For all his tactical acumen, it was a simple tactic that Julian Nagelsmann employed against Bayern Munich in an effort to stifle the Rekordmeister’s offense and interrupt their possession game: a string of ruthless fouls on the team’s most dangerous players.
The aftermath? A senseless, late tackle by Nico Schulz ended Kingsley Coman’s Hinrude not a full half after it had begun. After tearing his syndesmosis ligament in his ankle for the second time in a year, Coman will potentially not play against until 2019.
Chairman Karl-Heinz Rummenigge did not mince words about what he thought of Nagelsmann’s tactics in an interview (FCBayern.de):
Hoffenheim’s players made brutally hard tackles, especially in the first half.
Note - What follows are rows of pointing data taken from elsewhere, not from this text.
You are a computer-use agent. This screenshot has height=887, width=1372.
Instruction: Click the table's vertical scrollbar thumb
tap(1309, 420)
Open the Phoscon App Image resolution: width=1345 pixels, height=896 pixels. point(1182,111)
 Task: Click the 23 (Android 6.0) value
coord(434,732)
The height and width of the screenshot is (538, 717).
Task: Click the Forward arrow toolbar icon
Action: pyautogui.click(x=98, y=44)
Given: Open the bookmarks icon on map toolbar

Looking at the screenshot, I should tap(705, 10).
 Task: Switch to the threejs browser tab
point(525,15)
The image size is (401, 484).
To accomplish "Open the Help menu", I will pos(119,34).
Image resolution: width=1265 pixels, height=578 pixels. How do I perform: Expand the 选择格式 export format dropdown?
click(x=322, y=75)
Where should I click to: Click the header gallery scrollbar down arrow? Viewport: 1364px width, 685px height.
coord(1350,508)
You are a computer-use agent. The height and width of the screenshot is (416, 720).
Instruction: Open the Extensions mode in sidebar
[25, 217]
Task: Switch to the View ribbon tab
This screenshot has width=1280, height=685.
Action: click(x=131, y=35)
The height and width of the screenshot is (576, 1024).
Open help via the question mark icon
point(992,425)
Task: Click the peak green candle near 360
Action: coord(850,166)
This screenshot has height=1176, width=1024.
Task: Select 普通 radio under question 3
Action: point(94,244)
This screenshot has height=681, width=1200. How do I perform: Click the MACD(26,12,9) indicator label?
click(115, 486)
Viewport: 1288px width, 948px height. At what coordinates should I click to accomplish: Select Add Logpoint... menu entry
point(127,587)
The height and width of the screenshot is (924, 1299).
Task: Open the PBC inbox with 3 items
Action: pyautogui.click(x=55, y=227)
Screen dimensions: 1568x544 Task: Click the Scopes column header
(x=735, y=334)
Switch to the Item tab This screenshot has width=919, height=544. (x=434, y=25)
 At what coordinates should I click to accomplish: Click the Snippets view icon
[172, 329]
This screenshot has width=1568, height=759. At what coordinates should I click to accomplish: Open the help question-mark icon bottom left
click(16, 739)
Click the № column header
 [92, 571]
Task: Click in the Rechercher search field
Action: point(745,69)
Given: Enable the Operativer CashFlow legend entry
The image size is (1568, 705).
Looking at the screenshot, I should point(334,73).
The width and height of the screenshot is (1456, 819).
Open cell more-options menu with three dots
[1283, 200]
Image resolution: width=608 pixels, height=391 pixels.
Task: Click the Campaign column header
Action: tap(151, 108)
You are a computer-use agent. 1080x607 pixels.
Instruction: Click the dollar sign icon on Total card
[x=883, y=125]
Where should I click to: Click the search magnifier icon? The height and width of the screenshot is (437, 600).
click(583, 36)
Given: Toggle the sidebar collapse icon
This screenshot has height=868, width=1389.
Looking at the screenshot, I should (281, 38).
Thiago, Coman and Franck Ribéry were constantly fouled to interrupt our play. It was Wild West-style soccer. If the result is that the best player on the pitch has to be subbed off with a serious injury, you can only say: the ends do not justify every means. This excessively hard playing style has nothing to do with courage.
Although Rummenigge acknowledged there is nothing wrong with a “self-confident” approach and everyone wants the Bundesliga to be exciting, there are limits to what is acceptable:
But when that means that a team declares hunting season against our players, like what happened yesterday, then that has nothing to do with fair play anymore.
In an interview with TZ, Bayern’s president Uli Hoeness shared Rummenigge’s assessment of the opener against Hoffenheim:
The match against Hoffenheim was a very hard game. I thought it was too hard a game. It remains to be seen whether this hard playing style stays this way.
Ahead of Bayern’s second league match against VfB Stuttgart Saturday evening, Hoeness made it clear he expects the referees to prevent the excesses that marred the opener and ended Coman’s Hinrunde prematurely.
Everyone who saw the game last Friday on TV saw what needs to be done. And I think that the referees and the officials saw that too and will react accordingly. I’m very confident that nothing will get out of hand. I’m not worried yet.
In the meantime, how Niko Kovac will adjust his tactics and starting lineup to compensate for the loss of Coman remains to be seen.